▶ _TASK OBJECTIVE_:
State how many lines in the records below contain the word "bell". Nothing else is needed.

Stored records:
[Start of Attachment]
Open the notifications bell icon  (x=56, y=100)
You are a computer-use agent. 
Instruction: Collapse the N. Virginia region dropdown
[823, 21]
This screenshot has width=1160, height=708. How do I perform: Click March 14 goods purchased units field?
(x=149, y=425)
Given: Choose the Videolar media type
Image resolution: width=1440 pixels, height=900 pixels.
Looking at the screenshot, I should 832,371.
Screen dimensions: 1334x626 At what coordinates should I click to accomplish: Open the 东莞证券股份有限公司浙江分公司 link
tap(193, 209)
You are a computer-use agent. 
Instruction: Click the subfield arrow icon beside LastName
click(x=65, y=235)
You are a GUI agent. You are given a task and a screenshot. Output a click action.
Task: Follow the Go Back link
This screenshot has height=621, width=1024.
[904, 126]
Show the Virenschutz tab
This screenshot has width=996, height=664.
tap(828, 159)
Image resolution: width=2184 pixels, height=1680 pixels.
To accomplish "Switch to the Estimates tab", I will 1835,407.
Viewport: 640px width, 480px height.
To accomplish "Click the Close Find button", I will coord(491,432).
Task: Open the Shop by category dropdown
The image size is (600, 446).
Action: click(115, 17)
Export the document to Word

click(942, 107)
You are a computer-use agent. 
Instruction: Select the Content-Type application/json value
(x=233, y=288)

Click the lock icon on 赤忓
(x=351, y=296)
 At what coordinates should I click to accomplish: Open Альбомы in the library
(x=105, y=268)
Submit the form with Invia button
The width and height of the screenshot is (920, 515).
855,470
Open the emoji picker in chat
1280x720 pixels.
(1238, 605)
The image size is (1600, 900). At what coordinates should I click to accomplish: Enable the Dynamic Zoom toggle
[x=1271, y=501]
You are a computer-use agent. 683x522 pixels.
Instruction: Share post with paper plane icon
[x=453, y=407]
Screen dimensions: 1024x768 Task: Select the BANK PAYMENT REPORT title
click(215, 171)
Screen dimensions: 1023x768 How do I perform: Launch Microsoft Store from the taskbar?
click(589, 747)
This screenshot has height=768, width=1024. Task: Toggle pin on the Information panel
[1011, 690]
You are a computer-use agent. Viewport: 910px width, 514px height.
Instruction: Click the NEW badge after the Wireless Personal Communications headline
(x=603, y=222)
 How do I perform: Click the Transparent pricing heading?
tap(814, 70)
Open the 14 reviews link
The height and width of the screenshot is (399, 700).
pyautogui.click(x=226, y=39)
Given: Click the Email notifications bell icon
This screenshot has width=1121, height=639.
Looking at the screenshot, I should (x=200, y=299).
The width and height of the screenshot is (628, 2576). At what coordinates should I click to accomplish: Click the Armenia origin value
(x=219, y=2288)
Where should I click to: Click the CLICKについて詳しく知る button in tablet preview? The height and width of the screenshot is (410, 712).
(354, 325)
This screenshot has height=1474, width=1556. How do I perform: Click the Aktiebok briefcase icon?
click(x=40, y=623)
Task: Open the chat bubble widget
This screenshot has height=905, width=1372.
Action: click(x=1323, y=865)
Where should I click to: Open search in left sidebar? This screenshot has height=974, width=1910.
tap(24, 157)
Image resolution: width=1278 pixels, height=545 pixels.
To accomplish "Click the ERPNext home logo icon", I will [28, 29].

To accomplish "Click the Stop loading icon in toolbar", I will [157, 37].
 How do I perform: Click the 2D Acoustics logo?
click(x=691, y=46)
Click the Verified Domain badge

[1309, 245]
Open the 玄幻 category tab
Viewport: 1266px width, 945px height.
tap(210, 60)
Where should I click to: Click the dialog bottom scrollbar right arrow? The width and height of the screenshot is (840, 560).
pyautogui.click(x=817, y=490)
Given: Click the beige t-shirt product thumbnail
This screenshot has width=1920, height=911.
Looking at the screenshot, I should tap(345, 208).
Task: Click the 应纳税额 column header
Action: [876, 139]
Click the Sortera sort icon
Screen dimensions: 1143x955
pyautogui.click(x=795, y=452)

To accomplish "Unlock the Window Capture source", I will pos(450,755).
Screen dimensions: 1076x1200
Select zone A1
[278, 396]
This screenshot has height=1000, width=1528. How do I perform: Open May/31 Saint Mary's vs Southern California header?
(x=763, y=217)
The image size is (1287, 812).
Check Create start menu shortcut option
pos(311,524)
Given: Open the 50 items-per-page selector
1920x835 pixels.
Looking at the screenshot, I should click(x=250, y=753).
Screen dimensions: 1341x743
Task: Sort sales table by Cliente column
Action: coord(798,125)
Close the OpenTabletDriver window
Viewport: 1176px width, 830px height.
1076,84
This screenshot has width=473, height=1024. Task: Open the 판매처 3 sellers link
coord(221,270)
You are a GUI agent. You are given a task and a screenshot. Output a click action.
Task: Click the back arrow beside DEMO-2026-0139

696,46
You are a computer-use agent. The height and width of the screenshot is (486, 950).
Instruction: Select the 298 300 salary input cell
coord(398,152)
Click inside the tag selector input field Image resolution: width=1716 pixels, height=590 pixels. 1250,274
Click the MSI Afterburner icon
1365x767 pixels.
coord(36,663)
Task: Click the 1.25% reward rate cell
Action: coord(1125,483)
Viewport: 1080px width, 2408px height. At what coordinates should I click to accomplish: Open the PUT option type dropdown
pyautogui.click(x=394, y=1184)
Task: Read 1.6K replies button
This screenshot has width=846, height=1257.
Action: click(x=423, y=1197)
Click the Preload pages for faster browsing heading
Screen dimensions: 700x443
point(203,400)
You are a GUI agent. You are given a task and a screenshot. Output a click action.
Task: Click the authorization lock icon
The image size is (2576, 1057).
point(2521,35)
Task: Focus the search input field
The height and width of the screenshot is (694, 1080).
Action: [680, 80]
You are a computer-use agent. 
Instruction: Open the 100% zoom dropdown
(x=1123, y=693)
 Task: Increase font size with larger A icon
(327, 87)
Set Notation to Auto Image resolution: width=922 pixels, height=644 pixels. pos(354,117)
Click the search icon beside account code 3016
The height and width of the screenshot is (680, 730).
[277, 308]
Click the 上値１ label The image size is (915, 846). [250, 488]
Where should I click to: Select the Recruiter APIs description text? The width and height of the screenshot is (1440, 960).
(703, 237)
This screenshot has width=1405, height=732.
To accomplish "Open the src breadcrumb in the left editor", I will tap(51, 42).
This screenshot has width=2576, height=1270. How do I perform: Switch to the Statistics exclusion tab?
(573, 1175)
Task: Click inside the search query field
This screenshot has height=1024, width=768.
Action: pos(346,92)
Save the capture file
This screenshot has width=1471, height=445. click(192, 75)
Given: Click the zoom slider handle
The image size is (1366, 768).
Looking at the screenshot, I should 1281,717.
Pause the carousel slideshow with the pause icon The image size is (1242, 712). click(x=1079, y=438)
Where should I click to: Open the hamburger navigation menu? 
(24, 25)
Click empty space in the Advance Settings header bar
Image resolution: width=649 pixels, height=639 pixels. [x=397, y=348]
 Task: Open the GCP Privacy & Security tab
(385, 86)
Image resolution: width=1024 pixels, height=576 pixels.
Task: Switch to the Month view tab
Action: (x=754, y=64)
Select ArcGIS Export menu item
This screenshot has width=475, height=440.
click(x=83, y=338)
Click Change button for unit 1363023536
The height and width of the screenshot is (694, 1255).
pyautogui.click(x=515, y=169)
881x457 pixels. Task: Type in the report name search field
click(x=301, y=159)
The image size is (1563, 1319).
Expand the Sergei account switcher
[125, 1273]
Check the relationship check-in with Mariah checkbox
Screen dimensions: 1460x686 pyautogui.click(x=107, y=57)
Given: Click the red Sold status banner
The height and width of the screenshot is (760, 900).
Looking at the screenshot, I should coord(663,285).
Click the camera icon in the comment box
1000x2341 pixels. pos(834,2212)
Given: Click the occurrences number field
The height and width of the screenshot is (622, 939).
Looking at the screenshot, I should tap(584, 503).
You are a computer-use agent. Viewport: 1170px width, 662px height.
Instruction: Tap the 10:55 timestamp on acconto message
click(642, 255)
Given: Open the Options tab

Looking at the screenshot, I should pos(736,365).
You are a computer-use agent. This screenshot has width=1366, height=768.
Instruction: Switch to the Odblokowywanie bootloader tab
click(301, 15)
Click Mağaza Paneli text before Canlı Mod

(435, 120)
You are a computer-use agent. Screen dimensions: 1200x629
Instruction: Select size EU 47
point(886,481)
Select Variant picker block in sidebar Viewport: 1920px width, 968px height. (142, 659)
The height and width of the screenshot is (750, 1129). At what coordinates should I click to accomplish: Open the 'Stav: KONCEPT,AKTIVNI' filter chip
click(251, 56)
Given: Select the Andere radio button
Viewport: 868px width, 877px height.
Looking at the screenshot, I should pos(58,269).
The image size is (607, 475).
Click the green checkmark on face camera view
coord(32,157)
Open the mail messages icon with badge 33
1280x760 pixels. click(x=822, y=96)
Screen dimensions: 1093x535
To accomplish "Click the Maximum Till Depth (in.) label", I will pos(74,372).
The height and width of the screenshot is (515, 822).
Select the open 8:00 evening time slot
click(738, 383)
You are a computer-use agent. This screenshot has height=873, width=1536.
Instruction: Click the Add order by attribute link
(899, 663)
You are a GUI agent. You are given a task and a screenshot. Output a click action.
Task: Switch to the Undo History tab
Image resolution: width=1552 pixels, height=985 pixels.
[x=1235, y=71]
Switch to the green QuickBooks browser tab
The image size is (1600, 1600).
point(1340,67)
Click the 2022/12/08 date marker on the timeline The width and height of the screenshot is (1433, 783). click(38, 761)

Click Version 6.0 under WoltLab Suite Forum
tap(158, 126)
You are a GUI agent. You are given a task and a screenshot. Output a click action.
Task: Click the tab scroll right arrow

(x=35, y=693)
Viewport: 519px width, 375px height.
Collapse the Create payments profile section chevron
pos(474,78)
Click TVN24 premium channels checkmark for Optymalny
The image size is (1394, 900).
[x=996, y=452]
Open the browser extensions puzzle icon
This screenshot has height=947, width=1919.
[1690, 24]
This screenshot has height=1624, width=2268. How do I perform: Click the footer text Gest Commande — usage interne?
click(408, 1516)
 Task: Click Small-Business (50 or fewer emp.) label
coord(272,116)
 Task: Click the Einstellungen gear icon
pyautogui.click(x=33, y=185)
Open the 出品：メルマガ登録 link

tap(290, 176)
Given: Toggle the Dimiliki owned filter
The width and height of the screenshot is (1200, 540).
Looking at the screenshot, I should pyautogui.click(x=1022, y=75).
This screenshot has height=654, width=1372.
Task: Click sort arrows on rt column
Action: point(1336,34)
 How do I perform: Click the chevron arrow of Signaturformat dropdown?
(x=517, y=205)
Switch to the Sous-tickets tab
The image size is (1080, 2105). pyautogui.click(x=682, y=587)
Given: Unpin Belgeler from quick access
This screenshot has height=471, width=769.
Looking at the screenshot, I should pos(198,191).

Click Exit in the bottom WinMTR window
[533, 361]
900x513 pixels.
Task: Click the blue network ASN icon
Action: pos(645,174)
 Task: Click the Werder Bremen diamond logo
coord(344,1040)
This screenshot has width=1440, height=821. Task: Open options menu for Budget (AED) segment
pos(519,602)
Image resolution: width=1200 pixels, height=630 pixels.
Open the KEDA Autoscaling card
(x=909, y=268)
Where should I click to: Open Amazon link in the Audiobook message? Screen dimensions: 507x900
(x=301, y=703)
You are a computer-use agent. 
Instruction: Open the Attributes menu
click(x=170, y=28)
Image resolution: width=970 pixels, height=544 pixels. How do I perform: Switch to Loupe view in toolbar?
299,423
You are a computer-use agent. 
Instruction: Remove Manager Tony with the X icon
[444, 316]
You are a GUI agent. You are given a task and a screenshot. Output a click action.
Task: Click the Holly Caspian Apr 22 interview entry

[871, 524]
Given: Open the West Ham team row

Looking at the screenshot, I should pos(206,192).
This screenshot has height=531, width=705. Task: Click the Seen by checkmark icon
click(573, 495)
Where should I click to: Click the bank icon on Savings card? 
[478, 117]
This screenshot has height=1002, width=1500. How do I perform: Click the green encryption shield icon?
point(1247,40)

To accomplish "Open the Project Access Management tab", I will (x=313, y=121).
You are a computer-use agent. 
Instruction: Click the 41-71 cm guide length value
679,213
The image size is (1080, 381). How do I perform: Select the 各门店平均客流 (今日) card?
[End of Attachment]
▶ _REPLY_:
2